Особенно торжественной была минута отправления поезда. От оркестра отделился трубач. Он вышел к середине эшелона и проиграл сбор. Знакомый клич военной трубы звучал необыкновенно взволнованно. Он как бы напоминал воинам об их пройденном пути.
Тронулся поезд, грохнул оркестр, и опять оглушительные крики «ура» взмыли над необозримой, волнующейся массой людей. Все быстрее и быстрее бежал эшелон.
Демобилизованные бойцы махали из вагонов фуражками. Приложив к козырьку руку, Паршин стоял так до тех пор, пока не скрылся последний вагон.
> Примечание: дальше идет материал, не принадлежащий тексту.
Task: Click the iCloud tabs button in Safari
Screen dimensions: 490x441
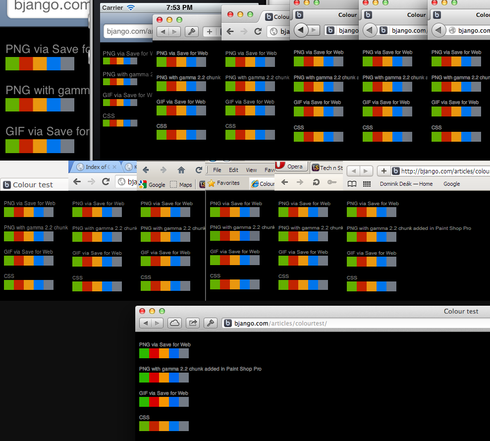Action: (175, 323)
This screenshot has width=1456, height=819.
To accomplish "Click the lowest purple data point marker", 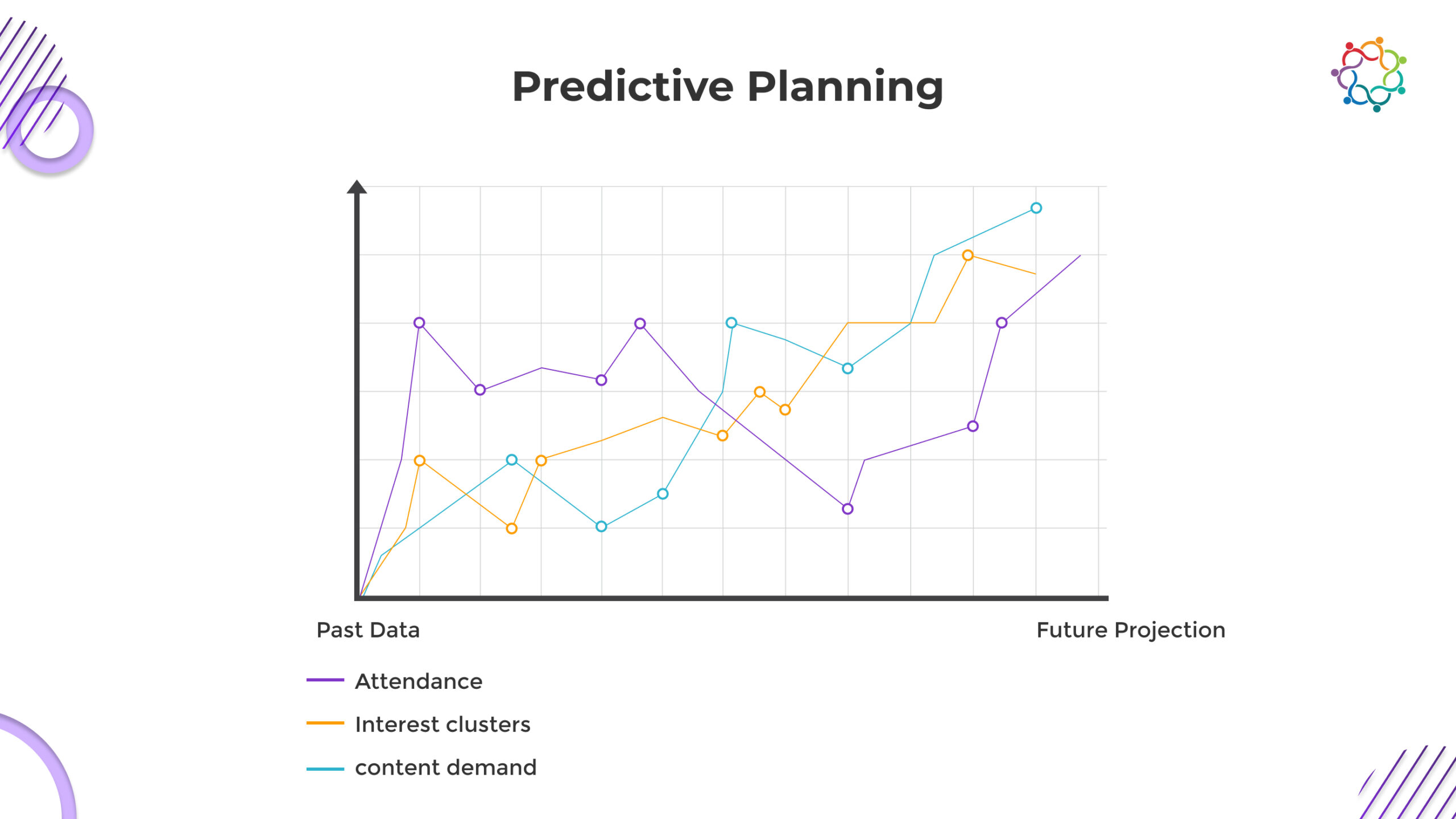I will coord(847,509).
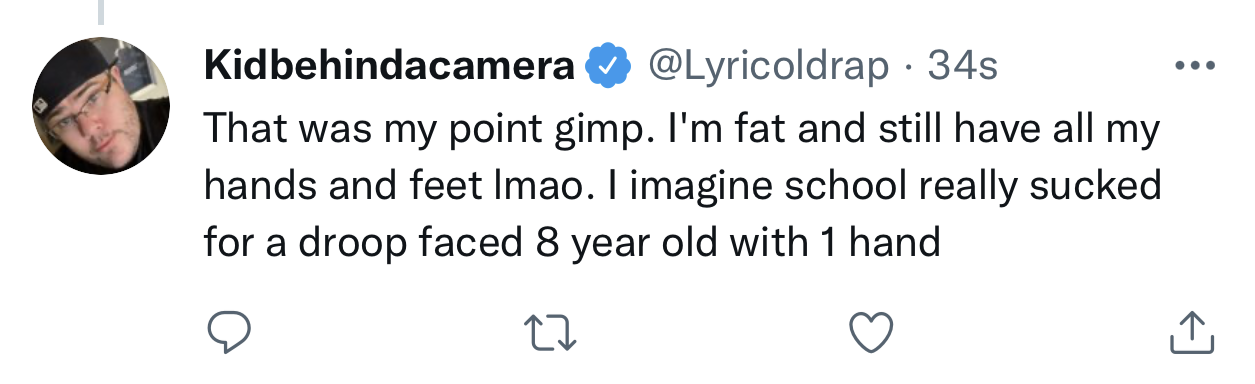The image size is (1255, 384).
Task: Open Kidbehindacamera's profile picture
Action: (101, 107)
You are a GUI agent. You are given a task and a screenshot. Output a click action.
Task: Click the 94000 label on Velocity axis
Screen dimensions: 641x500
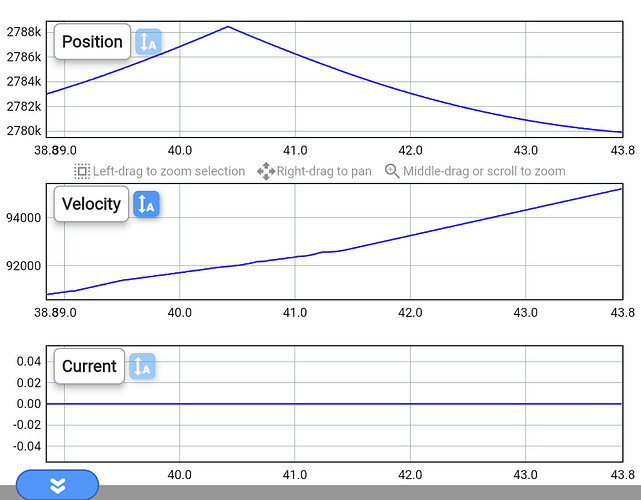pyautogui.click(x=22, y=218)
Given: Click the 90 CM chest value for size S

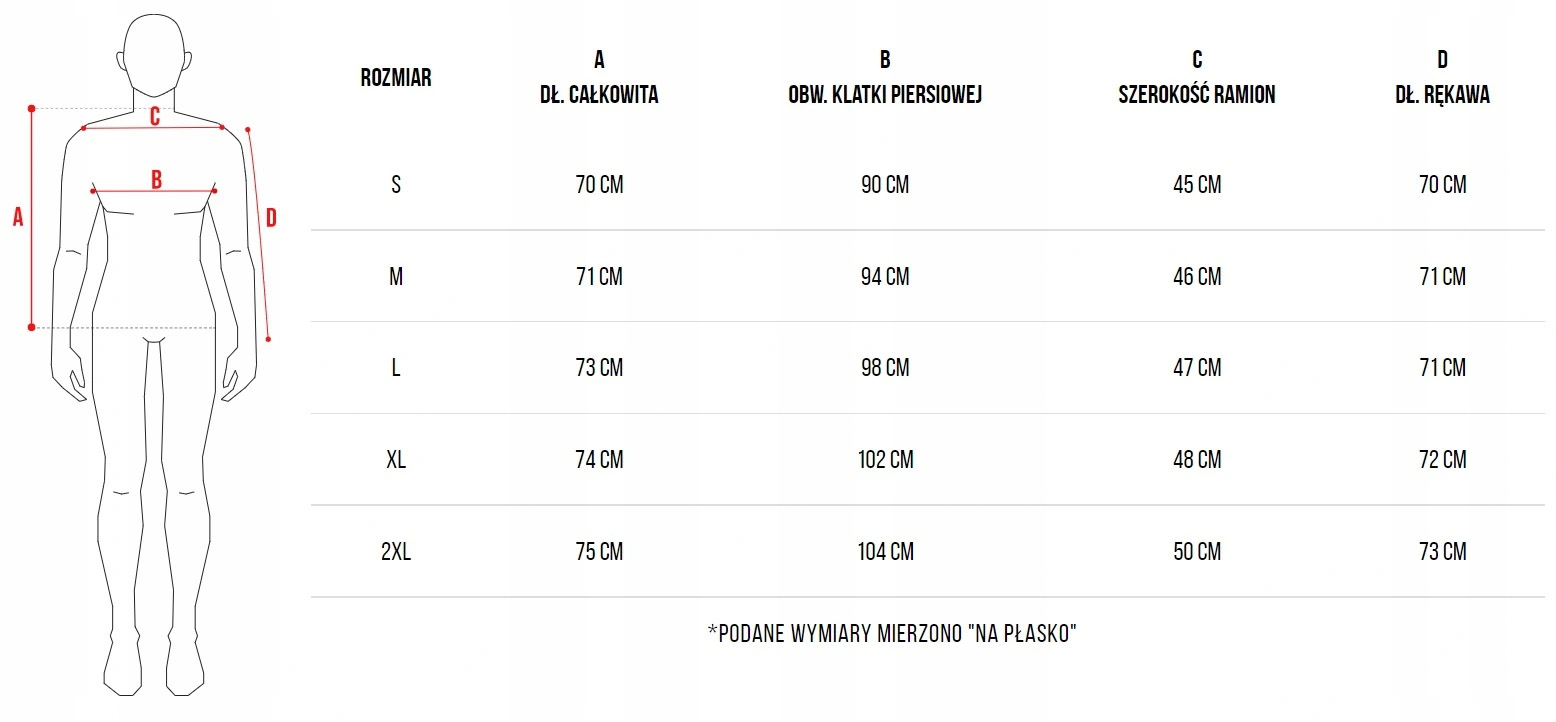Looking at the screenshot, I should click(x=885, y=185).
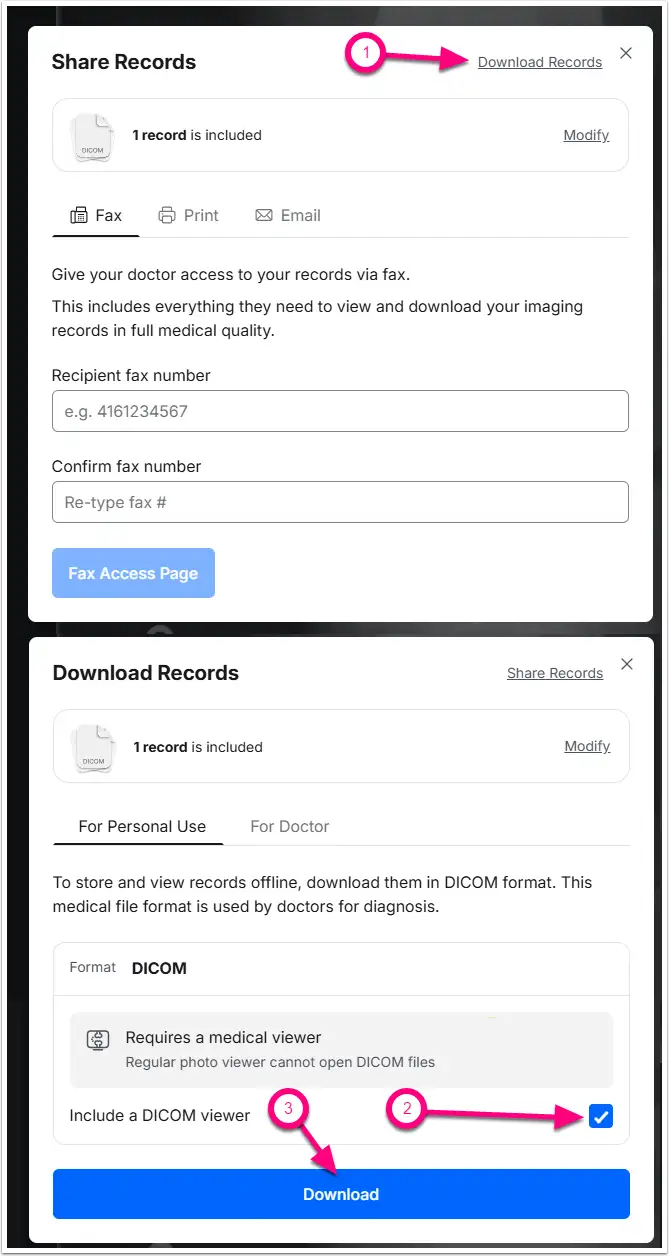Focus the Recipient fax number field
Screen dimensions: 669x1256
click(x=340, y=411)
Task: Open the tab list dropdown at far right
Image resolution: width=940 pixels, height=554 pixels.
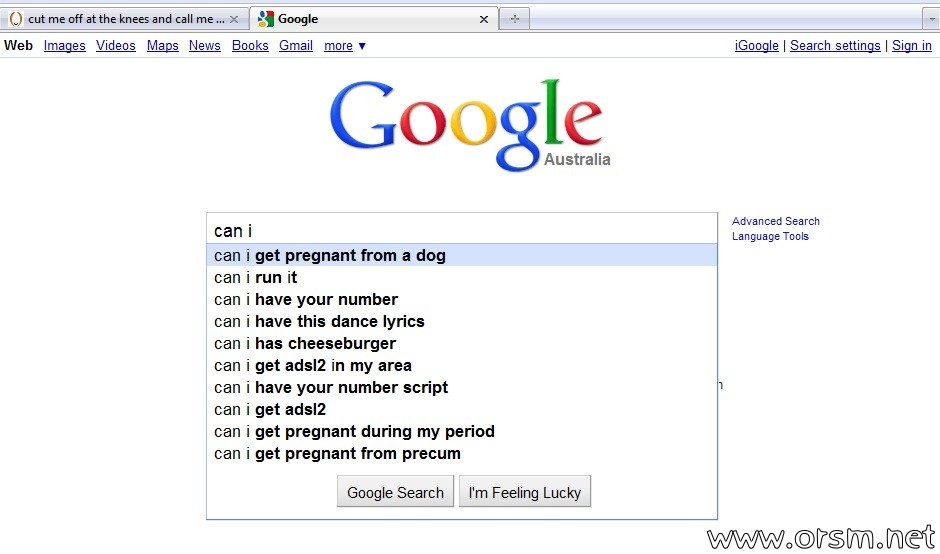Action: [931, 19]
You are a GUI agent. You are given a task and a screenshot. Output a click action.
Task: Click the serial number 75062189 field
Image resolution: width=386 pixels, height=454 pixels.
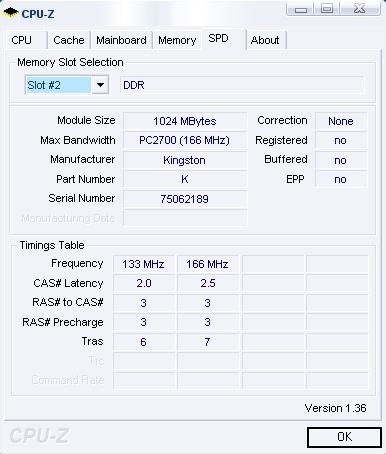(x=185, y=199)
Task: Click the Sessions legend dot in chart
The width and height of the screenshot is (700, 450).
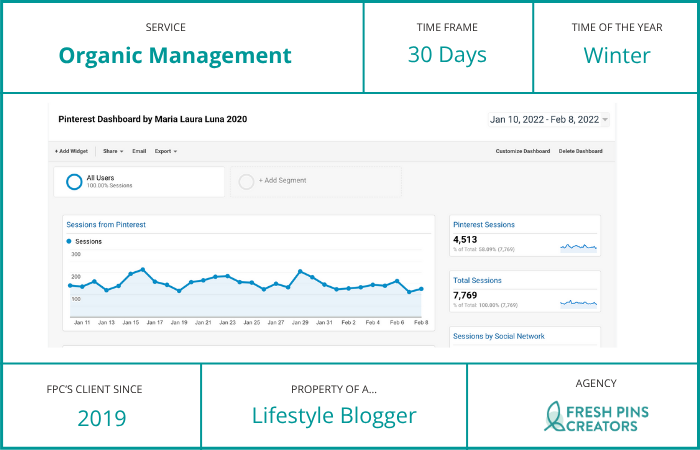Action: [x=69, y=241]
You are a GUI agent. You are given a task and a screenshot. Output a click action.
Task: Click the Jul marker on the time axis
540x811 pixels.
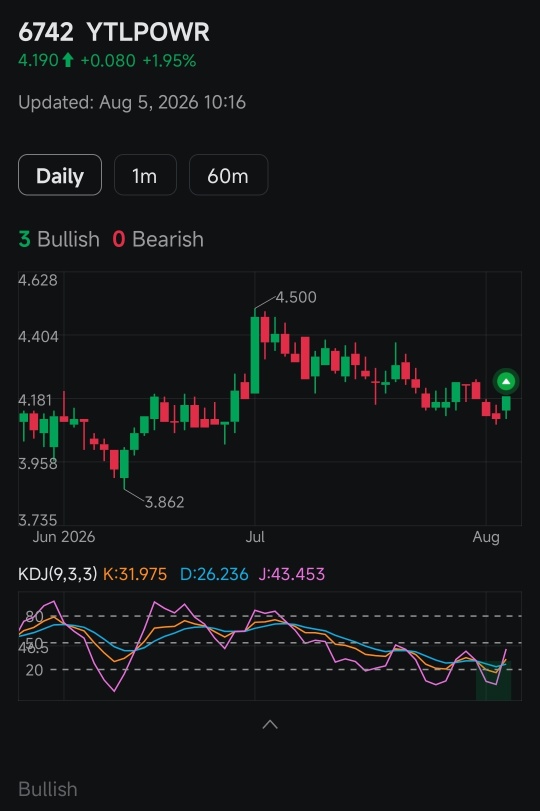(x=255, y=537)
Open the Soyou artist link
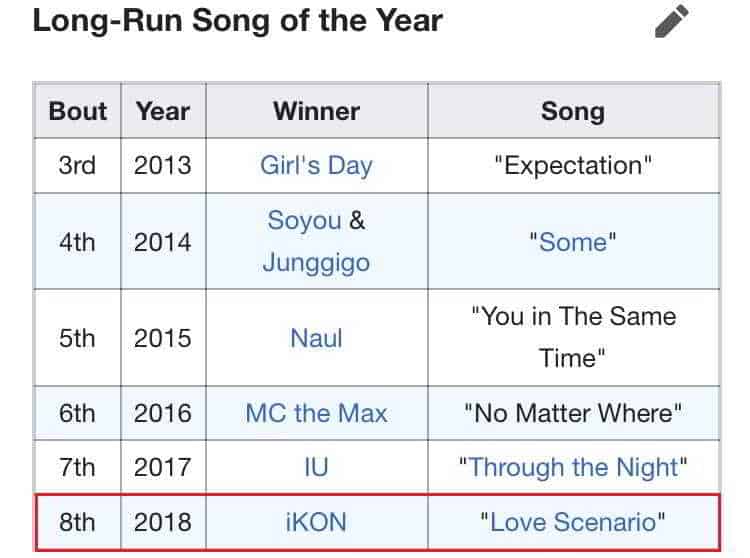Viewport: 750px width, 558px height. [x=304, y=220]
Стук колес замер вдали. Что-то оторвалось от сердца Паршина, и он опустил руку. А люди стояли и продолжали махать руками: «Прощайте, прощайте, дорогие товарищи!»
VII
Нет, не так возвращался Устин в родное село, как тогда, после мировой войны. Не заснеженные поля в глухую зимнюю ночь встречали его и не со стонущим сердцем возвращался он. Нет. Теперь было другое время. Иные мысли теснились в его голове.
Перед ним широкая, свободная земля. Сколько крови пролито за ее освобождение — не измеришь. Но как построить на ней новую жизнь? С чего и как начинать?